Data records —
= = = = =

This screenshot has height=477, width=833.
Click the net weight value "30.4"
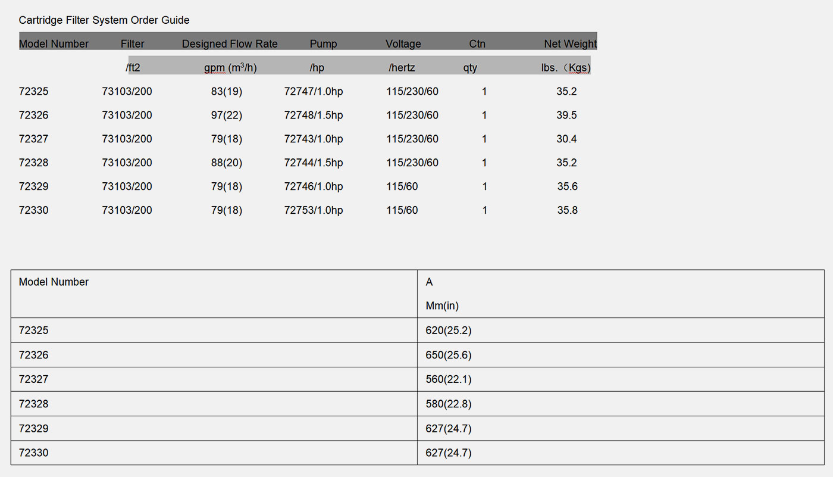(x=566, y=139)

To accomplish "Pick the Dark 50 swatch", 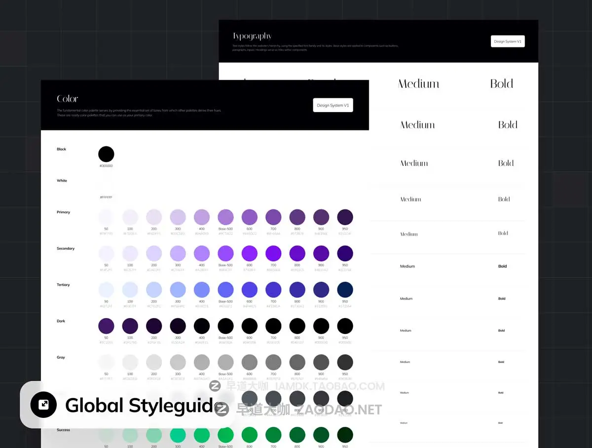I will coord(106,326).
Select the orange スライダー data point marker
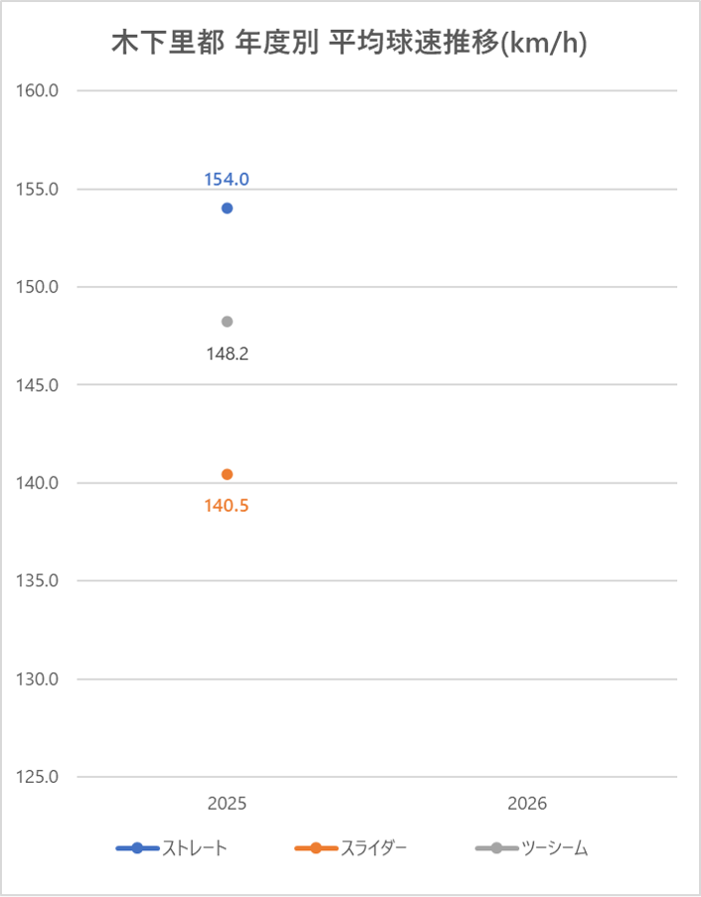This screenshot has width=701, height=897. (x=227, y=474)
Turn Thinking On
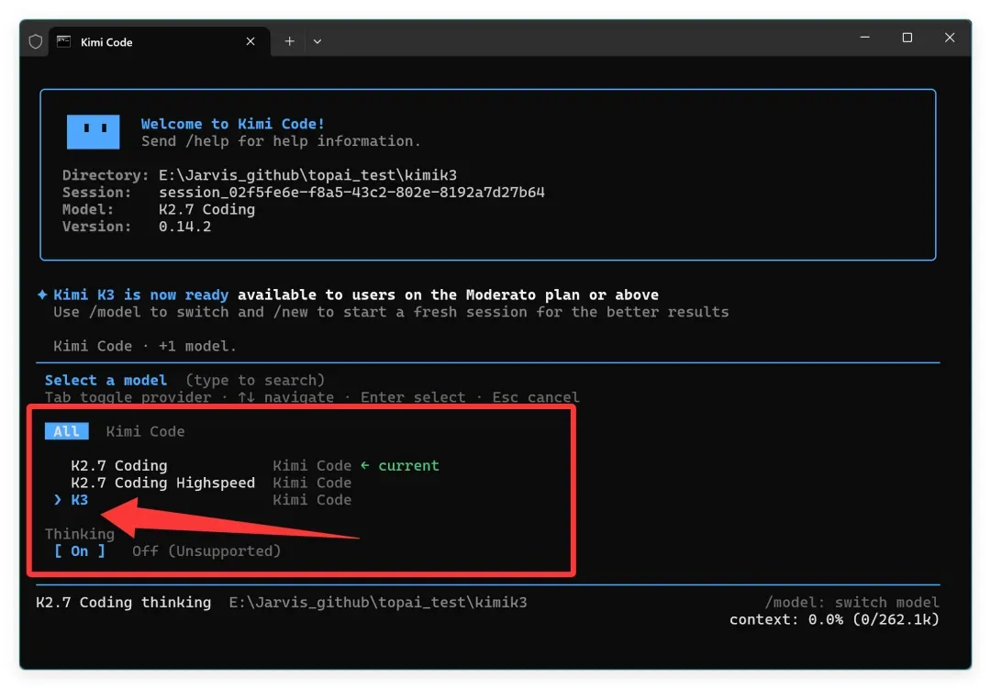Screen dimensions: 991x689 coord(80,551)
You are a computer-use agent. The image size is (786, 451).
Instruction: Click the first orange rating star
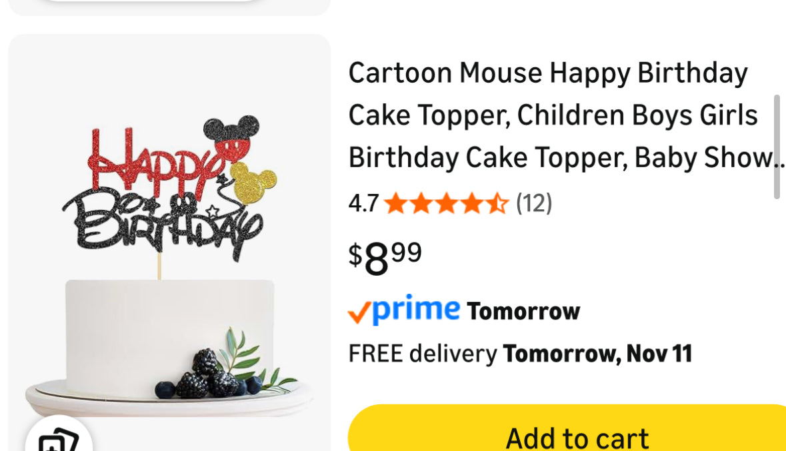coord(394,204)
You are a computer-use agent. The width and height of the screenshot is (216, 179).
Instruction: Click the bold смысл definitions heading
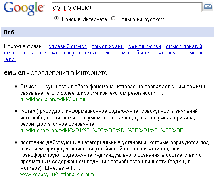(x=15, y=73)
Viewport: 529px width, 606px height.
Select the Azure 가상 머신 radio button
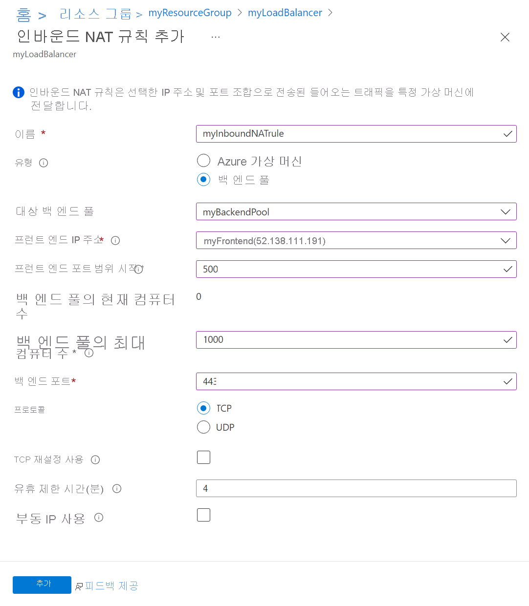(203, 160)
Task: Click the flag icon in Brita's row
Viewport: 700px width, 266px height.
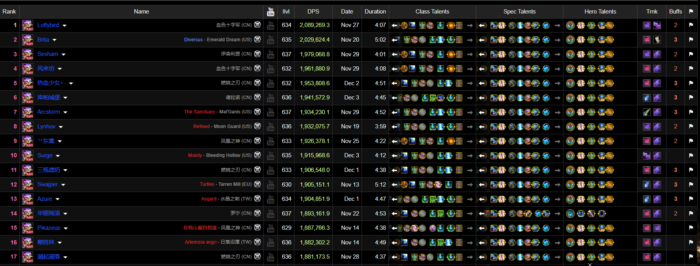Action: click(691, 40)
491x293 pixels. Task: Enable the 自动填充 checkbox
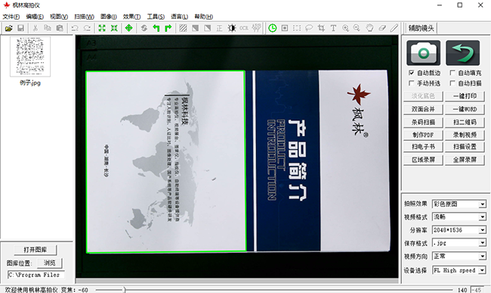452,73
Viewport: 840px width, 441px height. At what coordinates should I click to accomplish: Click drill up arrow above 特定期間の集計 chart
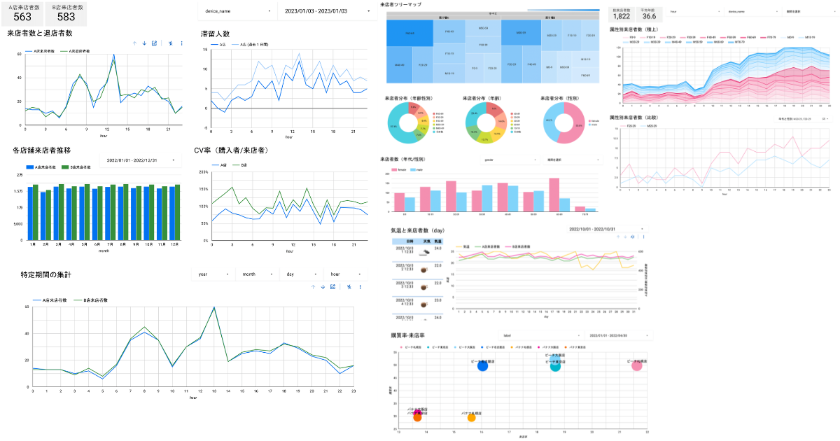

= = = = =

Brief —
Write out exactly the lines from the line holding "You are a computer-use agent. The width" through the last line of the records above, inclusive, and nothing more. Leave out the pictures.

Answer —
You are a computer-use agent. The width and height of the screenshot is (216, 179).
Instruction: Click the bold смысл definitions heading
(x=15, y=73)
Viewport: 529px width, 606px height.
Select the Azure 가상 머신 radio button
(203, 160)
Task: Click the flag icon in Brita's row
Viewport: 700px width, 266px height.
Action: click(691, 40)
491x293 pixels. Task: Enable the 自动填充 checkbox
452,73
Viewport: 840px width, 441px height. At what coordinates should I click to accomplish: Click drill up arrow above 特定期間の集計 chart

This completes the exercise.